OTTAWA - Smaller hospitals across the country will run out of medical isotopes this week, leaving many cancer and heart patients scrambling to find alternatives.
That sobering news came Tuesday amid demands that Natural Resources Minister Lisa Raitt resign for calling the isotope shortage a "sexy" issue that could boost her political career.
The head of the Ontario Association of Nuclear Medicine said smaller hospitals have been told they won't receive expected isotope shipments.
"There is a marked reduction in availability of medical isotopes this Thursday and Friday, where the shipments that we were hoping would be coming in from South Africa and the Netherlands will not be arriving," Dr. Christopher O'Brien said.
"For some of our smaller hospitals, there will be absolutely no medical isotope availability Thursday and Friday of this week."
O'Brien said that means some patients booked on those days for diagnostic scans to detect cancer and heart ailments may have to be rescheduled.
Uncertainty about hospitals getting their isotopes over the weekend and into next week has left doctors and patients in limbo, he added.
"This will be across Canada and it'll be a patchwork effect as well," O'Brien said.
"Some centres will be a little better off than others. We tend to see the rural centres are the ones that are impacted significantly moreso than the urban centres that can pool their medical isotopes more effectively based on the geography that they're in."
The shortage is due to the emergency shutdown of Canada's aging nuclear research reactor at Chalk River, Ont., which produces a third of the world's medical isotopes.
The latest crisis comes as Raitt is being buffeted by indiscrete comments caught on tape. In a tape of a private conversation between Raitt and an aide, the minister calls the isotope issue "sexy."
The head of the Canadian Association of Nuclear Medicine took exception to that.
"The chronic and acute shortage of medical isotopes is neither a funny nor sexy story," Jean-Luc Urbain said.
"It is a real drama that we have to live with our patients on a daily basis."
He added it's unclear if doctors will be able to do tests later this week.
Raitt has refused to resign -- or even apologize for her comments. She also fended off calls for her resignation last week after the same aide left sensitive government documents about Atomic Energy of Canada Ltd. at a television studio.
An extended isotope shortage could further scorch Raitt.
She said progress has been made in global discussions to pick up the slack left by the Chalk River shutdown and credited "Canadian leadership" for the progress.
She said a reactor in the Netherlands has agreed to increase its supply of medical isotopes by at least 50 per cent, and a South African reactor is also ramping up production.

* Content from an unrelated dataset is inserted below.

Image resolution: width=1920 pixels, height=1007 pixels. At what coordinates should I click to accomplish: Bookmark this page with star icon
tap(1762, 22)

And, she said, an Australian reactor is now expected to come online "much quicker than they had expected."
But New Democrat MP Nathan Cullen said it's unclear if Canadian clinics will actually get their isotopes.

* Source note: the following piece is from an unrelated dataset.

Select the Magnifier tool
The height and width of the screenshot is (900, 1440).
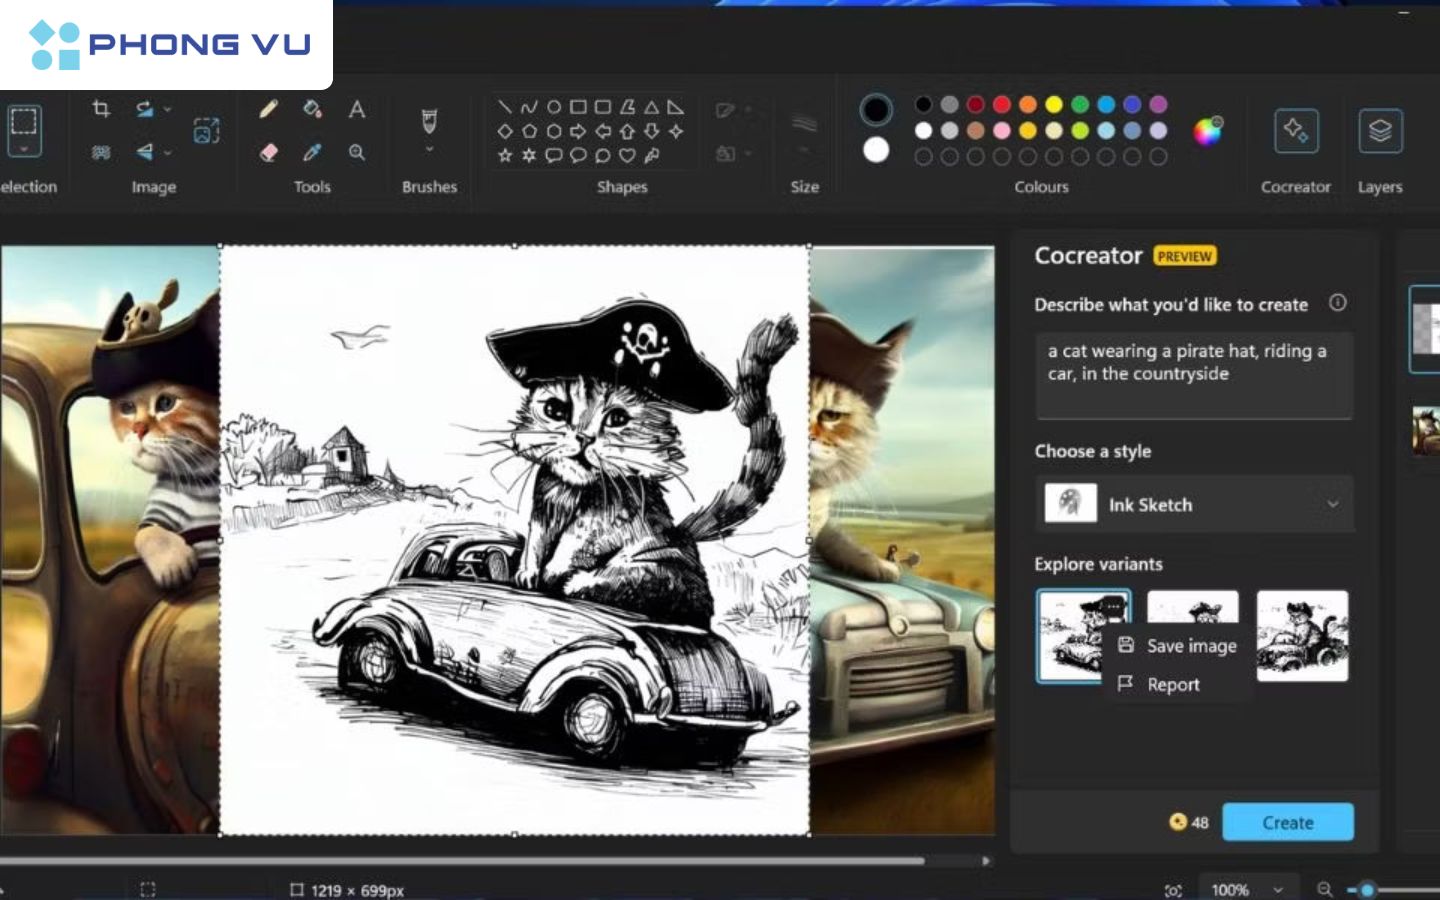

"The sexy scandal that this minister was hoping for is becoming a true mess because these isotopes will not be here and Canadians are right to be afraid," Cullen said.
Neither Raitt nor Health Minister Leona Aglukkaq were available to comment.

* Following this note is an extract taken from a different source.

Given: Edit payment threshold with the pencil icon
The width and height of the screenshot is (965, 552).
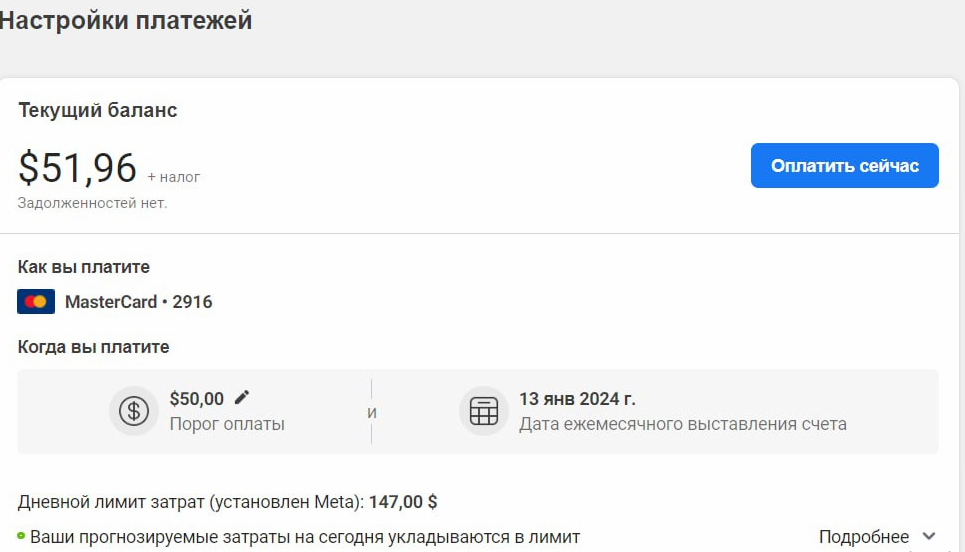Looking at the screenshot, I should tap(242, 398).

A spokeswoman for Aglukkaq acknowledged there will be supply disruptions.
"Supply will vary -- week by week, shipment by shipment, hospital by hospital, province by province," Josee Bellemare said in an email.
"We know that each health care professional, each hospital, and each province is making maximum use of the available supply of the isotope Technetium-99."
The health minister has touted alternative procedures that don't rely on isotopes -- such as CT scans and MRIs -- as a stopgap for the shortage.
But O'Brien noted that not all patients can undergo those procedures.
"If you have an allergy to the X-ray dye that they use in CT scans, or if your kidneys are not functioning well, or you just can't hold your breath or you're moving a lot for the procedures because you're very ill, you will not be eligible for the CT scan because you're just at too high of a risk," he said.
AECL shut down its 52-year-old reactor May 15 after finding a heavy-water leak. Officials say it will be down for at least three months.